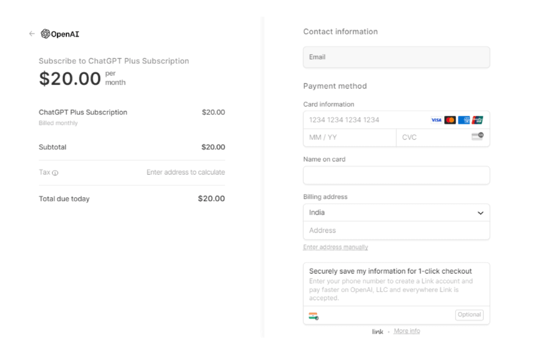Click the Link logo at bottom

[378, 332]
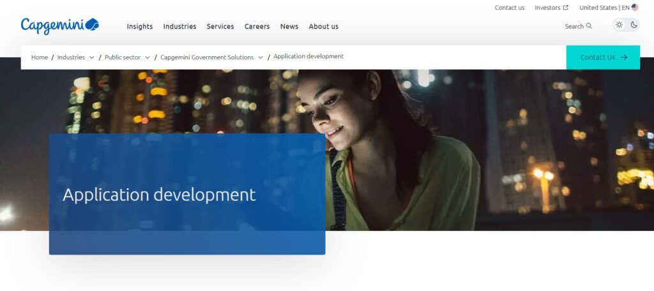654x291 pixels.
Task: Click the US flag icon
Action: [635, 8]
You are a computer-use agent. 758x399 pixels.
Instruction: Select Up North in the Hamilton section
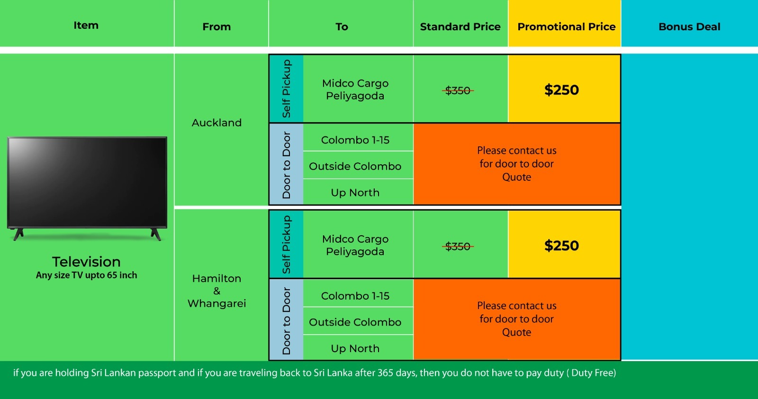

----------------------------------------

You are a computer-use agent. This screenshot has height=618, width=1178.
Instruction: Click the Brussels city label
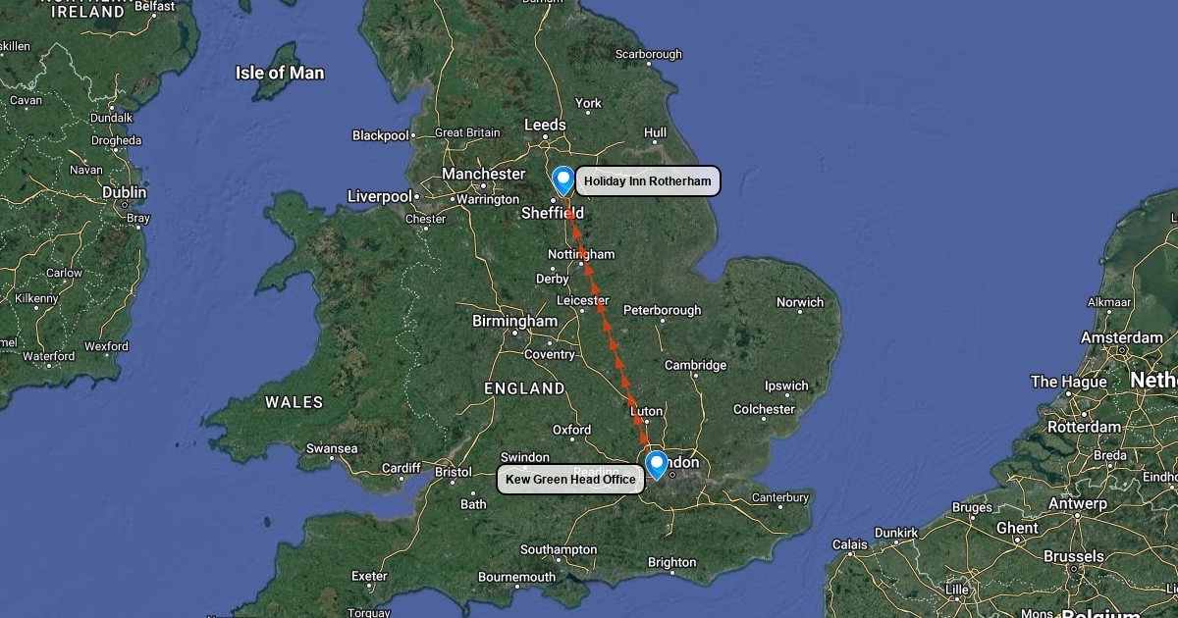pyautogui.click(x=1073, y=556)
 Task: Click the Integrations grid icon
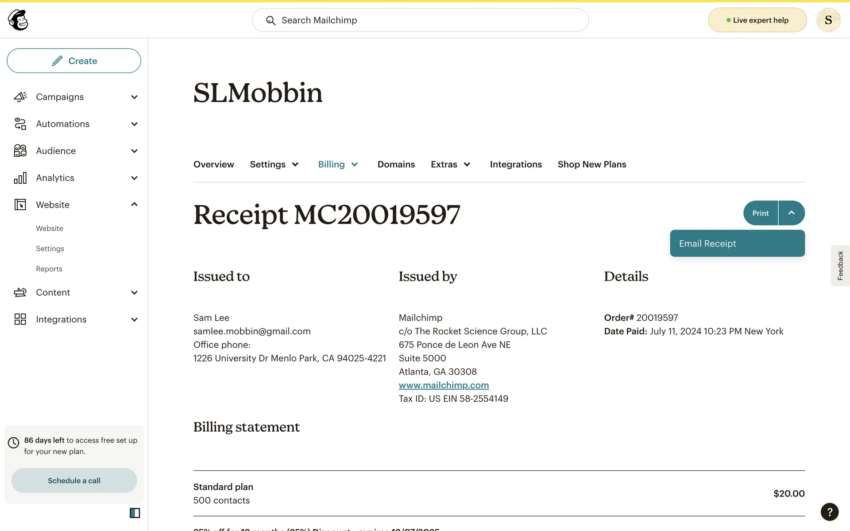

----------------------------------------

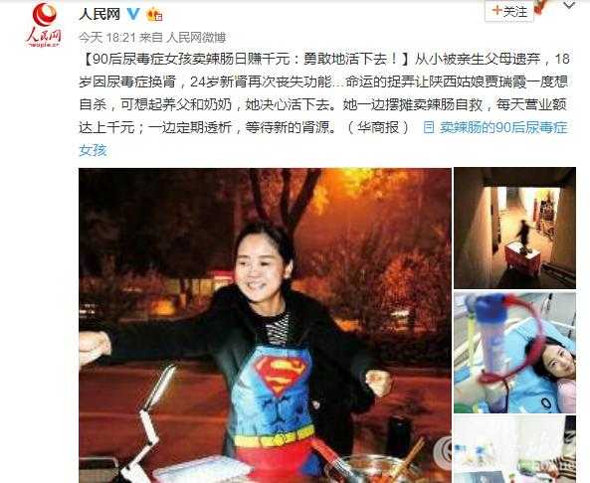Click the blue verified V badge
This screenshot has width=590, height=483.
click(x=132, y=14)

----------------------------------------

**What to work on:** Express as a numbered list the lines of the material starting with the line that contains "Click the blue verified V badge" and going on through the line that contains "click(x=132, y=14)", skipping any blank lines. Leave the pictures out of the answer.

**Exercise answer:**
1. Click the blue verified V badge
2. This screenshot has width=590, height=483.
3. click(x=132, y=14)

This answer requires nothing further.